▶ _Directive 1_
Echo the rows below, starting at the line that contains "Task: Add a new layout with plus button" and ending at the line that contains "Action: [122, 954]", with both of those lines included.

▶ _Extracted text_

::::

If you have a love for nature and science and want to pursue a career that helps improve the environment and public safety, a career as a field technician may be a great choice.
Field technicians conduct tests on water, soil, and air to ascertain the environmental impact of potential pollution sources. Their work is crucial for preventing environmental degradation, public health threats, and violations of protective ecological laws and regulations.
Field technicians do essential work and work in many fields, including environmental compliance, construction, and agriculture.
Sample job description
Environmental field technicians perform lab and field tests to investigate and protect against contaminants. They track sources of pollution and monitor the health effects of people and animals in the area to keep their environment safe for future generations. These technicians will often work alongside scientists and other specialists in the field. They’ll gather samples from the field and work in labs using scientific equipment to track, catalog, and source potential environmental dangers. Do you like hands-on projects working in nature? Do you have a passion for protecting the environment? If so, please apply to our open position.

::::

▶ _Data rows_
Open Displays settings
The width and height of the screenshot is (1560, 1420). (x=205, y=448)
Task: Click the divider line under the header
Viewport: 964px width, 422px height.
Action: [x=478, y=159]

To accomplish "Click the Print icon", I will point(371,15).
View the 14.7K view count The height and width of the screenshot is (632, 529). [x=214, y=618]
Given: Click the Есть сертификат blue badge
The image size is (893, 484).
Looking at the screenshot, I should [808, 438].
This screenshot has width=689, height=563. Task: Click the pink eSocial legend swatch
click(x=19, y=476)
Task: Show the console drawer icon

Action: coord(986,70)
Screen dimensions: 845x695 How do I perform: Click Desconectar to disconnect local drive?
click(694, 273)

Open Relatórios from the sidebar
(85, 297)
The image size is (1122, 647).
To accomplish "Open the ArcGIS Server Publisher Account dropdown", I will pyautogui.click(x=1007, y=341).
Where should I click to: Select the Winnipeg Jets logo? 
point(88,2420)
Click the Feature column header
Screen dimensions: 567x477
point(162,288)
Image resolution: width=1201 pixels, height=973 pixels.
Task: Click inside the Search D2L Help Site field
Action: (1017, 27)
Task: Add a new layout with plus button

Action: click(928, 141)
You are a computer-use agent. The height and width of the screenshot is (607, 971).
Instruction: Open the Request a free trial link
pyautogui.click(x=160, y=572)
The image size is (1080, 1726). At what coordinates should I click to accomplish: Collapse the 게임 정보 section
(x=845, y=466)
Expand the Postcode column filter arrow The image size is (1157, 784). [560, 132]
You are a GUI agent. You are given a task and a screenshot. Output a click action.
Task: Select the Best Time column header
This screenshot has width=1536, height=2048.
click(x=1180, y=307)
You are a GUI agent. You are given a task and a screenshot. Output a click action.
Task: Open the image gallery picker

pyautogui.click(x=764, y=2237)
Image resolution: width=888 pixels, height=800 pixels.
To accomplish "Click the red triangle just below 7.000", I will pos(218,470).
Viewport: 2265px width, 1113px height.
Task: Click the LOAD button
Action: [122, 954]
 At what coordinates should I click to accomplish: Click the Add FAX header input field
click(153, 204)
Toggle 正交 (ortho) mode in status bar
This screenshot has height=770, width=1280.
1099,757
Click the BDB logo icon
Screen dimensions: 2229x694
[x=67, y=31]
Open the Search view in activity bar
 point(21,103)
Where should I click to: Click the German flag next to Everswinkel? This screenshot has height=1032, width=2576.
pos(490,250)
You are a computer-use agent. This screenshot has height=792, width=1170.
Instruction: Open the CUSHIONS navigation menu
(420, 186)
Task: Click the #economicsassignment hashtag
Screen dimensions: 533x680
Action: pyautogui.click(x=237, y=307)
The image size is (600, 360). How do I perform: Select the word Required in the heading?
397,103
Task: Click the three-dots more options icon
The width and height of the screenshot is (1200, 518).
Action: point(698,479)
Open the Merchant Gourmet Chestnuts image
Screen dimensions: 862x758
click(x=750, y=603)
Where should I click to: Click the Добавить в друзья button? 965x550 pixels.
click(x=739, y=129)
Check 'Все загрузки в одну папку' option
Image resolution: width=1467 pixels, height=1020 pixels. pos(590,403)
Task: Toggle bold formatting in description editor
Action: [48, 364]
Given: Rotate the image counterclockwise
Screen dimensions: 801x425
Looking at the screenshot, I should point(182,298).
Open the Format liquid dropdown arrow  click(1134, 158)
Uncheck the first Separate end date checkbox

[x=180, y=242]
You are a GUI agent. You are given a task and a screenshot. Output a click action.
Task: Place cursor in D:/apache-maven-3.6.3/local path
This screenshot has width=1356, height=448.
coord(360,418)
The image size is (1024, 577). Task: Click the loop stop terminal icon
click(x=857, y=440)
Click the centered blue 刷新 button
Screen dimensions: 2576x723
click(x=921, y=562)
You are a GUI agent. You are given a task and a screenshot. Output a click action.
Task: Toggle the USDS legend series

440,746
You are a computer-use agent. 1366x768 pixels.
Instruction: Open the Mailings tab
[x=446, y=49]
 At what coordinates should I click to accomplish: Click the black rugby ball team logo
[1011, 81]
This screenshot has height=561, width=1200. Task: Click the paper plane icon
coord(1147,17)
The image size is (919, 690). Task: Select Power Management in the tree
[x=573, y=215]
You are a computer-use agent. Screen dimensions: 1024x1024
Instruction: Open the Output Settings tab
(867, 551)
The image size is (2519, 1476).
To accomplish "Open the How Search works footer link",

::::

▶ _Directive 2_
Answer these questions using the field technician text:
(a) What three things do field technicians test?
(b) Which three fields does the text list as places where field technicians work?
(c) Who do environmental field technicians often work alongside?

▶ _Correct answer 1_
Task: Add a new layout with plus button

Action: click(928, 141)
You are a computer-use agent. The height and width of the screenshot is (607, 971).
Instruction: Open the Request a free trial link
pyautogui.click(x=160, y=572)
The image size is (1080, 1726). At what coordinates should I click to accomplish: Collapse the 게임 정보 section
(x=845, y=466)
Expand the Postcode column filter arrow The image size is (1157, 784). [560, 132]
You are a GUI agent. You are given a task and a screenshot. Output a click action.
Task: Select the Best Time column header
This screenshot has width=1536, height=2048.
click(x=1180, y=307)
You are a GUI agent. You are given a task and a screenshot. Output a click action.
Task: Open the image gallery picker

pyautogui.click(x=764, y=2237)
Image resolution: width=888 pixels, height=800 pixels.
To accomplish "Click the red triangle just below 7.000", I will pos(218,470).
Viewport: 2265px width, 1113px height.
Task: Click the LOAD button
Action: [122, 954]

▶ _Correct answer 2_
(a) Water, soil, and air.
(b) Environmental compliance, construction, and agriculture.
(c) Scientists and other specialists in the field.